L'Italia sta diventando un paese di "paperoni" e "poveracci"
La forchetta tra ricchi e poveri è sempre più ampia. I giovani e i meridionali i più colpiti
di Paolo Ribichini
Equità sociale. Una chimera, in Italia. Infatti, le 10 persone più ricche hanno un patrimonio superiore ai 3 milioni di cittadini più poveri. Un dato che mostra una sproporzione incredibile ma che non spiega fino in fondo i cambiamenti che sono avvenuti nel nostro Paese.
Dieci uomini “valgono” come tre milioni. Si chiamano Del Vecchio, Berlusconi, Ferrero, Rocca, Armani, Prada, Bertelli, Pessina, Benetton e Moretti. Gli uomini più ricchi d’Italia. Nelle loro mani un patrimonio pari a quello di un enorme esercito di poveri. Ma non ci sono solo i ricchissimi. L’1% della popolazione ha per le mani il 15% della ricchezza complessiva, mentre il 60% degli italiani, quelli meno abbienti possiede appena il 17%.
Ricchi e poveri, aumenta il divario.
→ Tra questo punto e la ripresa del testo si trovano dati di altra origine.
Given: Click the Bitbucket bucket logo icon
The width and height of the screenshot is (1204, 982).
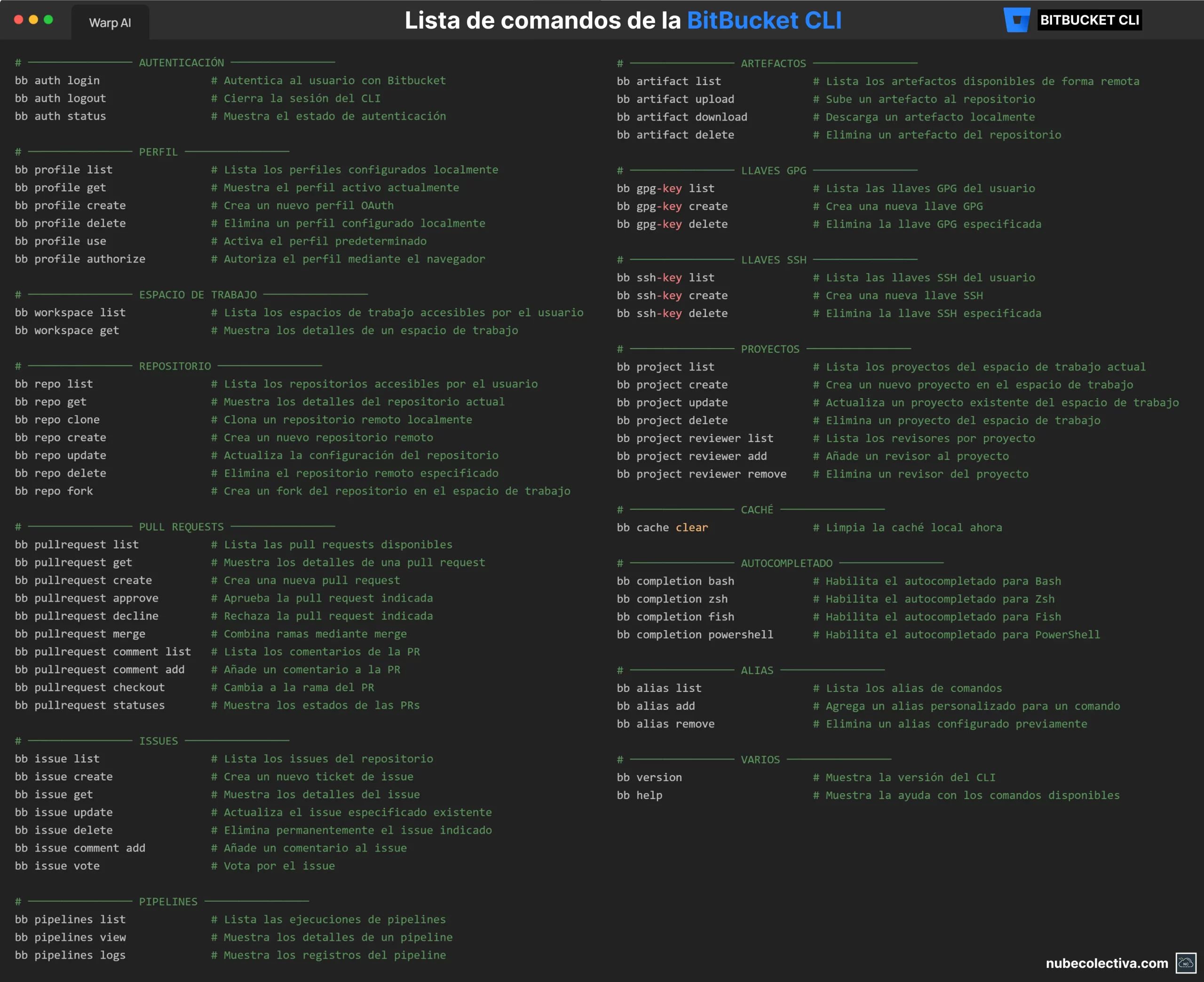Looking at the screenshot, I should coord(1016,20).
Dal boom economico degli anni sessanta ad oggi, molte cose sono cambiate. I frutti delle rivendicazioni e delle lotte sindacali hanno prodotto un complessivo miglioramento dell’equità socio-economica del nostro Paese. Poi, però, negli anni novanta e – in parte – negli anni duemila la forchetta è andata ad ampliarsi. I ricchi sono sempre più ricchi e i poveri sono sempre di più.
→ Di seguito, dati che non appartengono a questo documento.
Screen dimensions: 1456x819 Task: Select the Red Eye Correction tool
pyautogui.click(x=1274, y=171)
Identikit del ricco: anziano, del nord e di famiglia benestante. La ricchezza ha origini lontane. Mediamente il 55% del patrimonio di una persona abbiente non è frutto del lavoro, bensì di eredità. Questo a dimostrazione del fatto che in Italia la mobilità sociale è ancora una chimera. La ricchezza, inoltre, si è spostata tra le classi più anziane. Se negli anni ottanta gli under 34 potevano vantare un potere d’acquisto in linea con le altre classi d’età, oggi la capacità di spesa dei giovani è ampiamente ridotta a favore degli over 44. Tra le classi sociali, negli ultimi 20 anni hanno visto ridursi il valore reale dei propri stipendi gli operai, gli impiegati e in piccola parte anche i quadri. Si sono arricchiti, invece, i dirigenti. Dal punto di vista geografico c’è un chiaro aumento del divario tra nord e centro, da una parte, e sud, dall’altra.